Injunction Issued Against Pro-Life Groups said of "No Consequence

July 7, 2008 - 8:02 PM

(CNS) - A decision handed down by a U.S. District Judge in Chicago regarding abortion protests "is of no consequence" to the pro-life movement one advocate declared, while the National Organization of Women (NOW) hails it as a "landmark" decision.

Judge David Coar found for the plaintiff in the class action lawsuit NOW vs. Scheidler, et al.

The 35 page decision included a nationwide permanent injunction prohibits blocking, obstructing, or impeding women trying to gain access to abortion clinics, but protects the right to hold sidewalk counseling, picket, give speeches, hand out literature, and pray on public property.

The decision stated that unknown "persons associated with" pro-life groups had undertaken "numerous, repeated acts of racketeering," by blocking access to clinics.
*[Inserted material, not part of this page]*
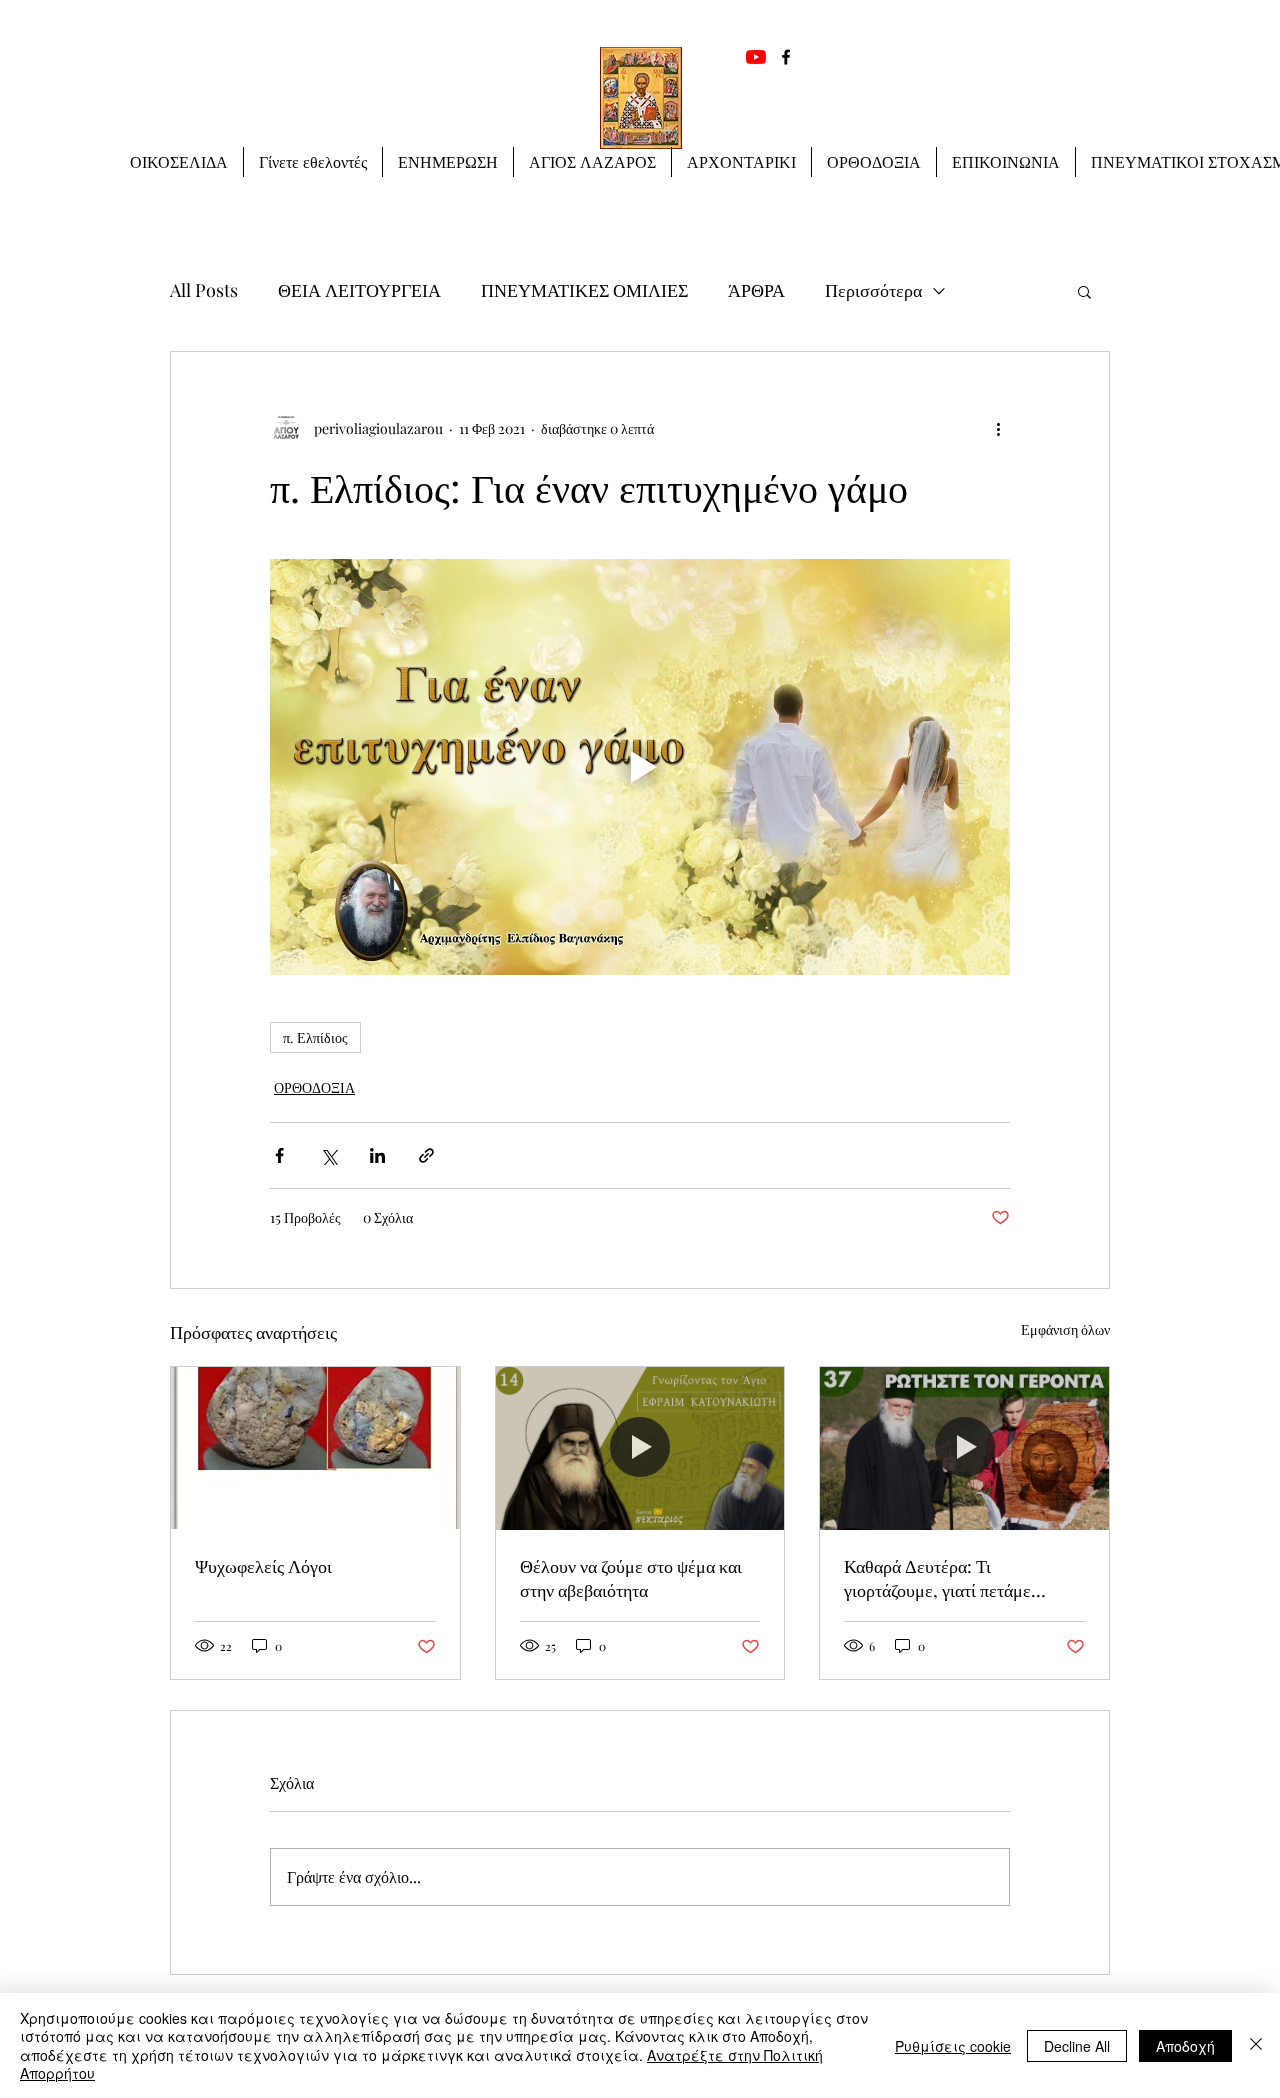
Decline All (1077, 2046)
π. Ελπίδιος (315, 1037)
"The things he (Coar) told us we can't do we haven't been doing for years anyway," Joe Scheidler, director of the Pro-Life Action League (PLAL), and one of the named defendants in the lawsuit, said in an interview with "The injunction is of no consequence that I can see unless they start interpreting broadly."

Scheidler said that since NOW filed the lawsuit, 13 years ago, protest tactics have evolved and become much more effective. Prayer vigils, sidewalk counseling, picture distribution, and conversation have replaced sit-down strikes and blocking clinic doors.

"We talked 35 women out of having abortions one time by praying with them as opposed to a few with the blockades. They approach us now, because we've made ourselves more approachable," said Scheidler.

"The judge was so fearful of violating the first amendment that he allowed us to do the things that were most effective anyway," Scheidler said.

The Pro-Life Action League said it will appeal the decision, though, because of its many "errors of fact." Scheidler remarked that it read "almost like a novel," and was filled with "things that just didn't happen." According to Scheidler, members of PLAL are confident they will win the appeal.

Judge Coar tripled the damage payment a jury awarded the two clinics that originally filed the suit, to compensate for "extra security measures" they had to take due to Pro-Life protests. The total payment comes to around $350,000, and PLAL hopes that will be struck down in the appeals process.

NOW said it did not have a spokesperson available for comment but in a press release sent to applauded the decision and its national jurisdiction. According to the release, NOW lobbyists had previously applied for local injunctions against what it terms "Anti-Abortion Terrorists" but said this is the first such nationwide action, "ensuring access (to clinics) for women across the country."